[Stored items]
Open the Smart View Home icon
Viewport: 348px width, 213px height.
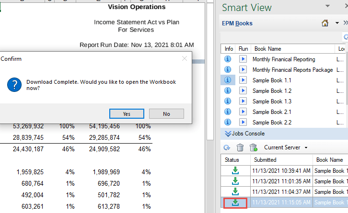(x=325, y=23)
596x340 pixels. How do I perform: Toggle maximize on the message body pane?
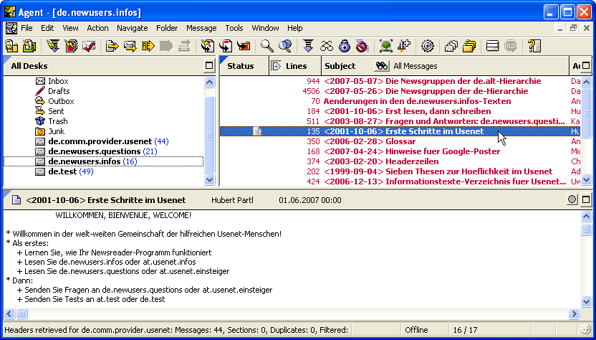(586, 199)
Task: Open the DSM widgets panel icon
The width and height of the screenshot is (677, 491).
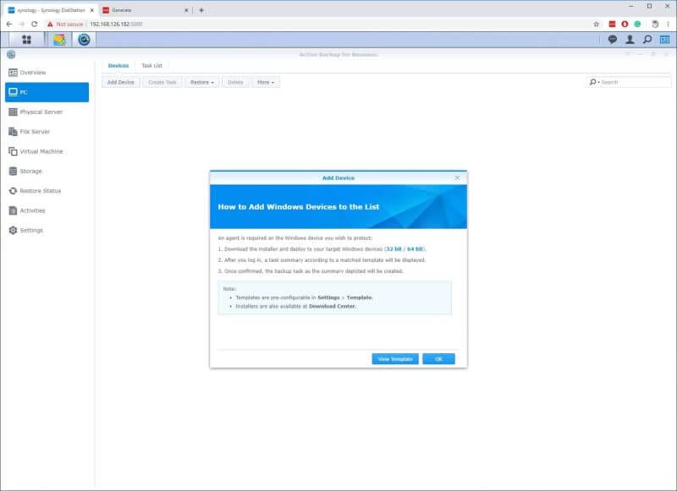Action: [664, 40]
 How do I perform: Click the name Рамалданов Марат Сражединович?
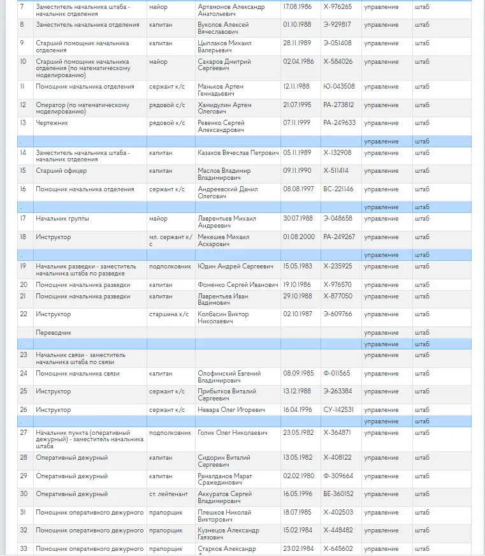(x=224, y=479)
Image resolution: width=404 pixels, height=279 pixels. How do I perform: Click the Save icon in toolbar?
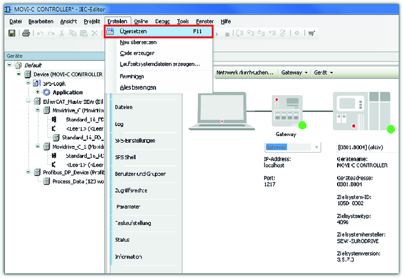12,33
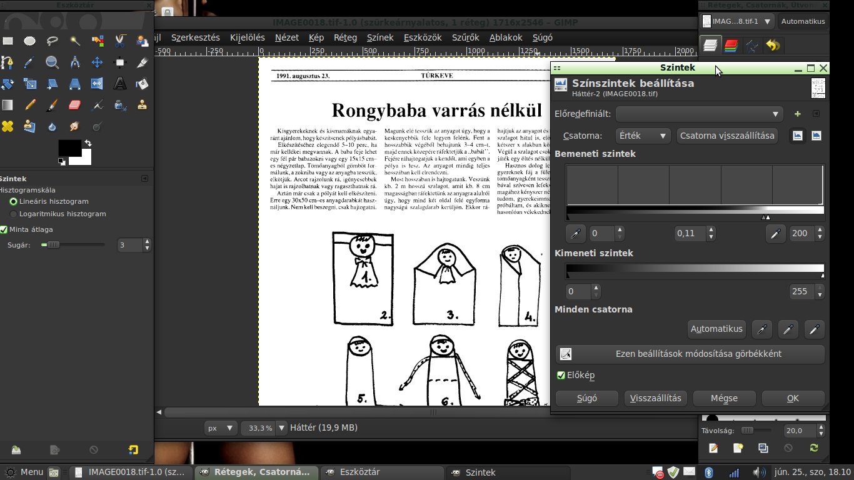The height and width of the screenshot is (480, 854).
Task: Choose the Eraser tool
Action: click(74, 105)
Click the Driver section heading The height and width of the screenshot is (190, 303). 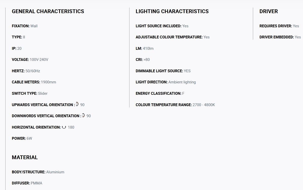point(268,11)
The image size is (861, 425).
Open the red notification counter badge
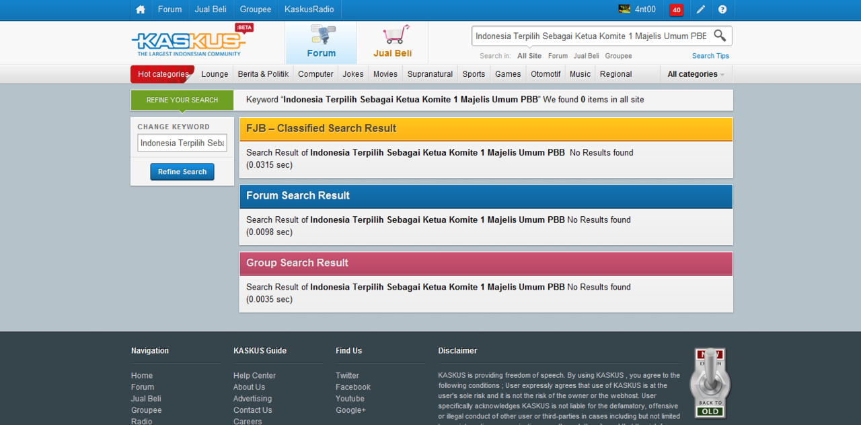tap(676, 9)
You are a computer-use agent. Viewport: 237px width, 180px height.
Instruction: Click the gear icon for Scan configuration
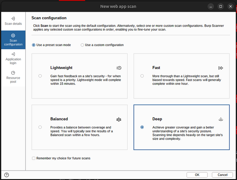(13, 36)
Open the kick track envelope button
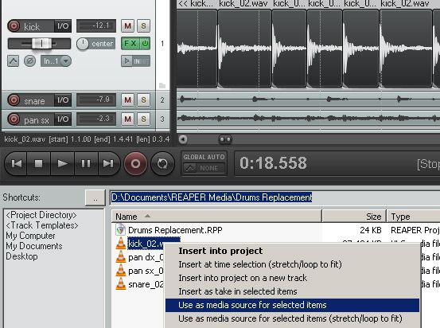440x328 pixels. pos(14,61)
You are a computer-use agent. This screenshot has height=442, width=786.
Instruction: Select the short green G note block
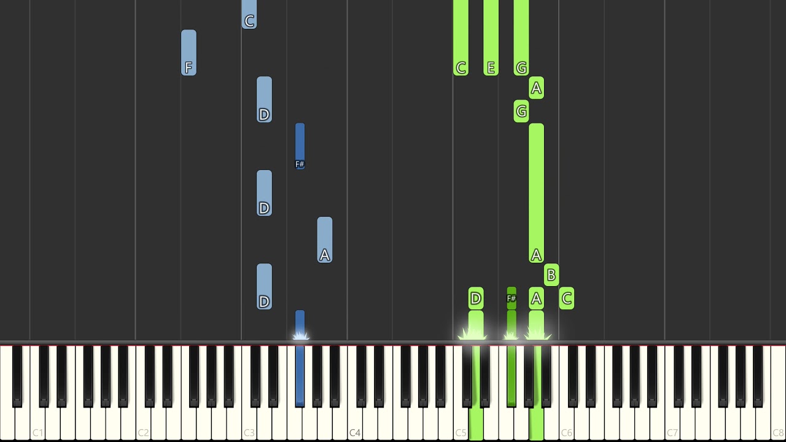pyautogui.click(x=521, y=111)
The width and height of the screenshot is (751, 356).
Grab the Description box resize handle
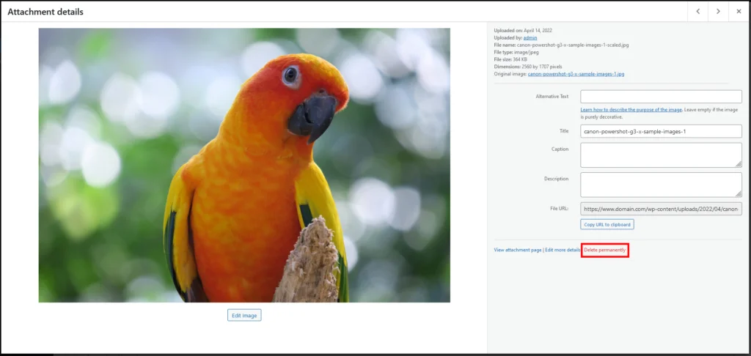739,193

### Work to be completed
Reproduce word for word the lines from the line with "You are a computer-use agent. Viewport: 237px" to the end of the entries above, both included, but leave the pictures out.

### Reply to the task
You are a computer-use agent. Viewport: 237px width, 180px height.
Instruction: Click the gear icon for Scan configuration
(13, 36)
Open the kick track envelope button
440x328 pixels. pos(14,61)
You are a computer-use agent. This screenshot has height=442, width=786.
Instruction: Select the short green G note block
pyautogui.click(x=521, y=111)
The width and height of the screenshot is (751, 356).
Grab the Description box resize handle
739,193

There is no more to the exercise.